El resto del juicio le pasó desapercibido al joven. Ya no le importaba. A pesar de la gravedad de la situación, Azul se sentía dichoso por haber podido revivir aquel gozoso día cuyo recuerdo había ido perdiendo por una vida llena de estupideces, protocolos, recelos y absurdos requerimientos de un monarca imbécil.  Había sido como encontrar otra vez a Zarzarrosa tendida desnuda en su lecho durmiendo plácidamente. Y aquel momento en que sentía sus labios se entibiaban al calor de un apasionado beso volviendo así a la vida. Sólo que eso no ocurrió con la reina, aunque muchos súbditos repararon en la extraña plácida sonrisa que parecía adornar el rostro de la monarca yacente. 

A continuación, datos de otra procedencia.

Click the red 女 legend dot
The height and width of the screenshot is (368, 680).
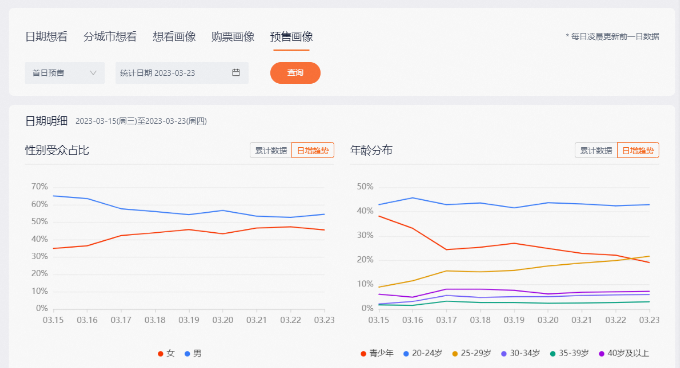pyautogui.click(x=160, y=354)
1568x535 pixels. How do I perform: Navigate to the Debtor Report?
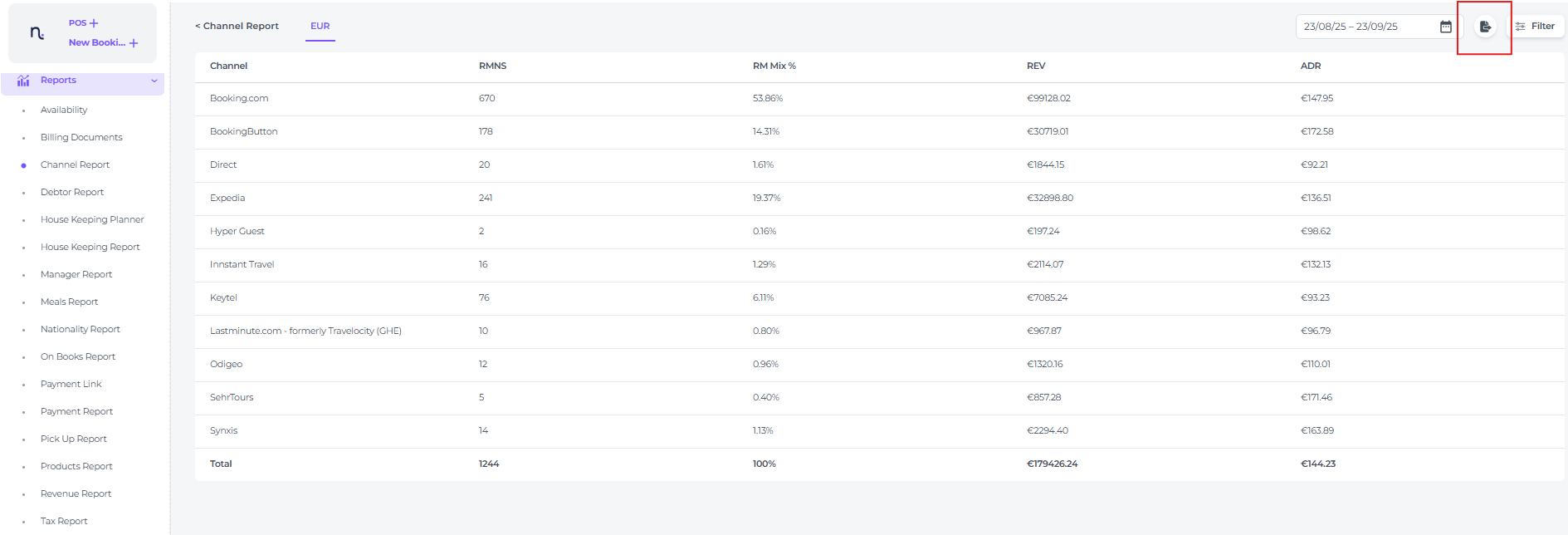tap(72, 192)
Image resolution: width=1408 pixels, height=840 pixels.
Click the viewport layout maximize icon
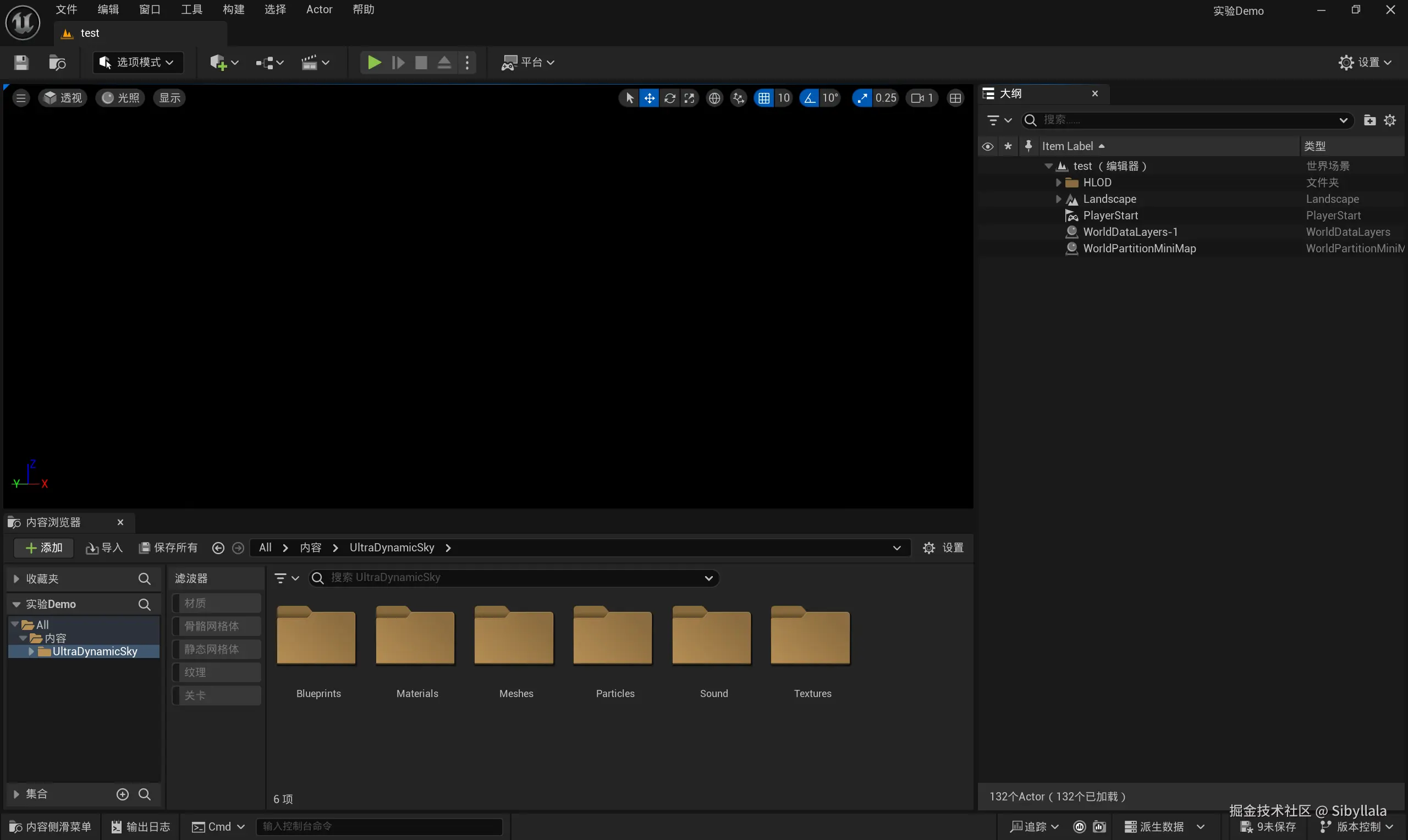(955, 98)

Fue acusado de necrofilia y condenado a muerte.

Dos días más tarde, terminadas las exequias por madre e hija, fue sacado de los calabozos y conducido maniatado sobre su propio caballo hasta los confines del reino, donde aún quedaban algunos troncos resecos de aquellos rosales que habían anegado al reino. De uno de ellos, el verdugo colgó la soga que luego ató al cuello de Azul. En propio rey, con furia contenida se acercó al improvisado cadalso para fustigar violentamente al caballo del príncipe. Entonces el cuerpo de Azul quedó colgando ejecutando los movimientos convulsos de una danza macabra. 

Fruto de sus últimos estertores cayeron al sueño varias gotas de semen que germinaron haciendo crecer una mata de mandrágoras, la planta de cuya raíz brotan los peores sueños y cuyos frutos son conocidos como la manzana del diablo. El lugar se considera maldito en el reino y pocos son los que se atreven a acercarse. Las mandrágoras siguen hoy creciendo bajo el cadáver aún oscilante y momificado del joven que lleno de sadismo el rey ordenó dejar colgado hasta el fin de los tiempos.

Madre e hija duermen ahora en un mismo panteón, quizá esperando inútilmente un beso que les pueda devolver a la vida.